> _Required work_: In the entries below, find the line with "This screenshot has width=690, height=499.", then set it down exactly along with each line after it to the end, skipping any pictures.

* * * * * * * * *

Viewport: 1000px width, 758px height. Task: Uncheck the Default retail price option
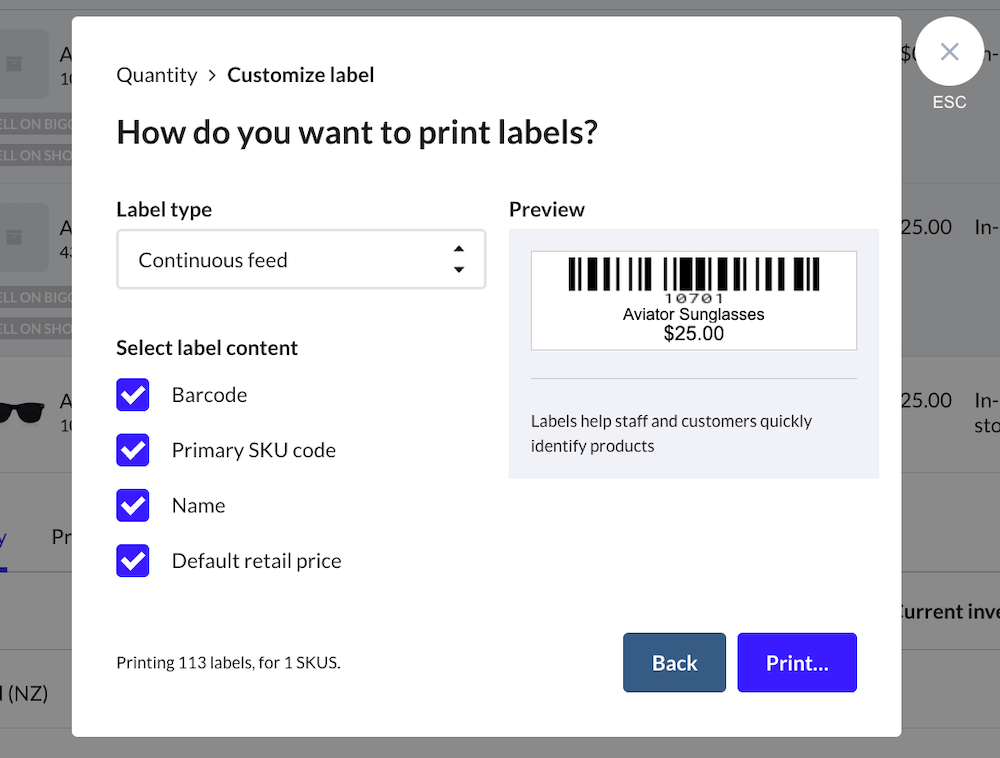tap(132, 561)
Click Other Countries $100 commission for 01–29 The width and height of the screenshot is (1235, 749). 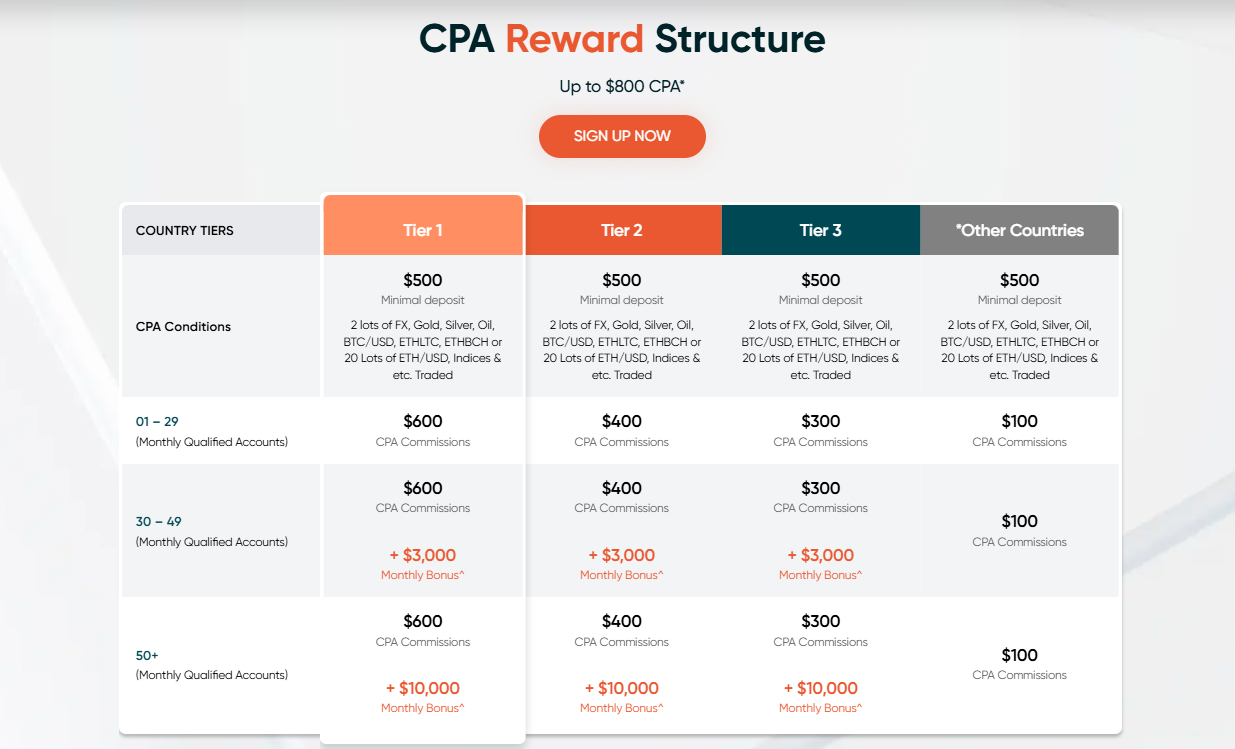pyautogui.click(x=1019, y=422)
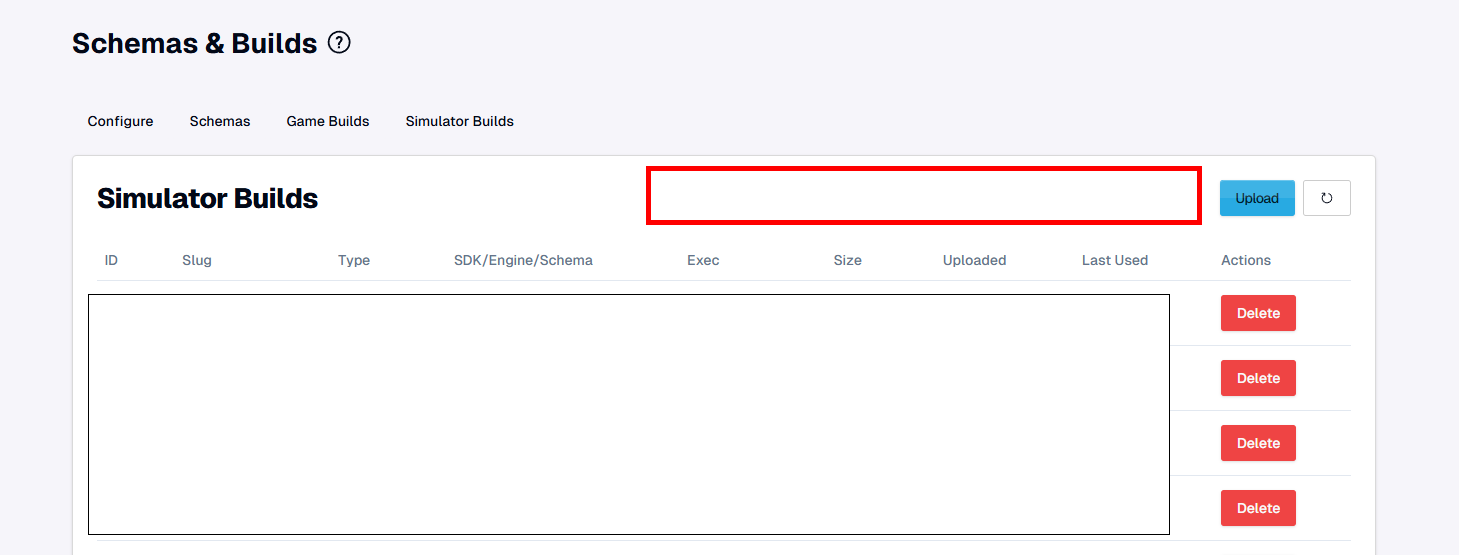Image resolution: width=1459 pixels, height=555 pixels.
Task: Delete the first simulator build row
Action: point(1258,313)
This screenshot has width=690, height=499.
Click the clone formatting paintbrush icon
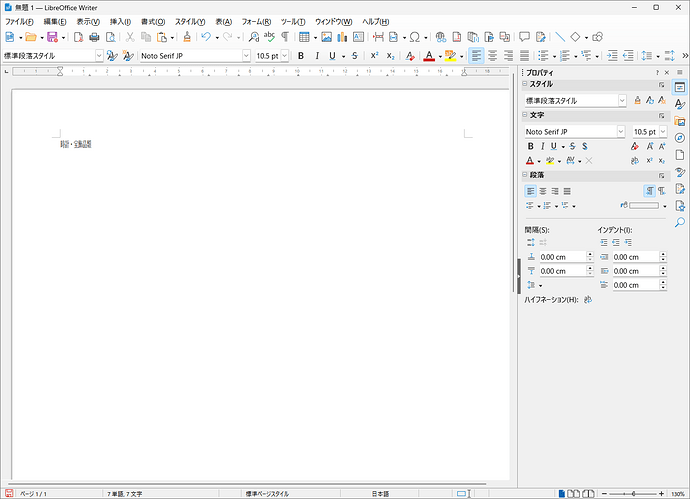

* * * * * * * * *

> _Result below_:
This screenshot has width=690, height=499.
Click the clone formatting paintbrush icon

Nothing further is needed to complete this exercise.